The road to Brazil and the 2014 FIFA World Cup begins in the Slovenian capital Ljubljana for Switzerland and Ottmar Hitzfeld does not need reminding how important it is to start on the right note.
The Swiss national team – nicknamed Nati – have never reached the finals of a major tournament after losing their opening qualifier and Friday's opponents Slovenia, who surprisingly qualified for South Africa two summers ago, represent a significant threat in Group E. "Slovenia were drawn out of pot two," said Hitzfeld. "They are a very strong footballing side and can shift the play quickly. It's a difficult task but we are aiming for all three points."
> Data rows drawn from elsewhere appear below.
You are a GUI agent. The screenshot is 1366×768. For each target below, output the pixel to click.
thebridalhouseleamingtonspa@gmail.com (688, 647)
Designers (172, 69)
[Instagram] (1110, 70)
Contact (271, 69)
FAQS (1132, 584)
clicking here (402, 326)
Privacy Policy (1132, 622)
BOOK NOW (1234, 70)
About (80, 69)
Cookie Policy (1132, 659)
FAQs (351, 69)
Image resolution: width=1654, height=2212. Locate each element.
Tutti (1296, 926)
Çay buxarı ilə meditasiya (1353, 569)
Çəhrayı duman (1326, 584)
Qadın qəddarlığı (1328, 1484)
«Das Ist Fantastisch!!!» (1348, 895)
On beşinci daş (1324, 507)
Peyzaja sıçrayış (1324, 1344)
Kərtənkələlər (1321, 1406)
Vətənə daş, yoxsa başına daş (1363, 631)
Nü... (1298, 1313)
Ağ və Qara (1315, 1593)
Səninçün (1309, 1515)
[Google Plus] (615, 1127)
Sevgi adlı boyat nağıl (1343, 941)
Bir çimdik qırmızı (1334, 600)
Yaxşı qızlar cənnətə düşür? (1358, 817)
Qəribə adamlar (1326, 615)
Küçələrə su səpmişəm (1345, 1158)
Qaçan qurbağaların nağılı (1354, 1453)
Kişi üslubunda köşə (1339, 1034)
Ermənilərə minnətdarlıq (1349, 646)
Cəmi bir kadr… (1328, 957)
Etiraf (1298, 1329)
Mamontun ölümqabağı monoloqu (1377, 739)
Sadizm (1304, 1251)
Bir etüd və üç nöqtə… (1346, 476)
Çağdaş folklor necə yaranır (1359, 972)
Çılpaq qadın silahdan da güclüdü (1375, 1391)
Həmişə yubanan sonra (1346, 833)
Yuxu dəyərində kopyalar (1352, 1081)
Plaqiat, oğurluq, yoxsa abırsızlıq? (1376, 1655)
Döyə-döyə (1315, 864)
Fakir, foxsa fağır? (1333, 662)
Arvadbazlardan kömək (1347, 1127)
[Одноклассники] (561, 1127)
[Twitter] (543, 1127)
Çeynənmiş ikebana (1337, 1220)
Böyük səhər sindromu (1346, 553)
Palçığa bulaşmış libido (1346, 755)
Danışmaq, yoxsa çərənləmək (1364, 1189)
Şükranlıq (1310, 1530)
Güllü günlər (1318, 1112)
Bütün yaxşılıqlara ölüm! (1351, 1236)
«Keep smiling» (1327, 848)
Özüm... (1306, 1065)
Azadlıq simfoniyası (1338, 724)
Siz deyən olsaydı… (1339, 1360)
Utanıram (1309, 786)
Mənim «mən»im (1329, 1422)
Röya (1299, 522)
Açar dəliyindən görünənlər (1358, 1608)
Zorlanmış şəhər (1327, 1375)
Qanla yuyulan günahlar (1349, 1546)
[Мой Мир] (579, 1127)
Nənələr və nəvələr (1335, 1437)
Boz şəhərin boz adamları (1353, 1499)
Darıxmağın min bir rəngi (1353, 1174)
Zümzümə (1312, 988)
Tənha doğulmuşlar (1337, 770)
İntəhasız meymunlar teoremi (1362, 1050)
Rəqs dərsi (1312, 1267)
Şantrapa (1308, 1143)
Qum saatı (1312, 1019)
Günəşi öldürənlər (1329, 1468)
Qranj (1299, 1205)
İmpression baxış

An air of confidence surrounds the Swiss camp following their 4-2 friendly win against Croatia in Split last month. It is an assuredness born from the fact that for the first time in a while they have an established starting XI – Hitzfeld has put his stamp on the team. Valon Behrami and Gökhan Inler provide cover for a solid back five, while going forward there is a distinctively German cadence: Xherdan Shaqiri, Granit Xhaka, Tranquillo Barnetta and striker Eren Derdiyok all play in the Bundesliga. "We have a lot of quality in attack," said the 63-year-old German coach.
To many observers, Switzerland have a lot of quality throughout their squad and there is a real sense of anticipation in the country as people plan their summer holidays for 2014 – despite the side's failure to get to UEFA EURO 2012. "People call me over and say: 'We want to be in Brazil, you have to make it happen,'" Hitzfeld said. "We simply must fulfil the dream of thousands of Swiss football fans.
"Our goal is to win the group. We want to qualify directly and we have the confidence to do so." Hitzfeld would not be Hitzfeld if he did not add the caveat that "it will be tough". Just how tough – from a group also containing Norway, Iceland, Cyprus and Albania – may become clearer in Ljubljana on Friday, but with Switzerland having beaten Germany and then Croatia in recent months hopes are high.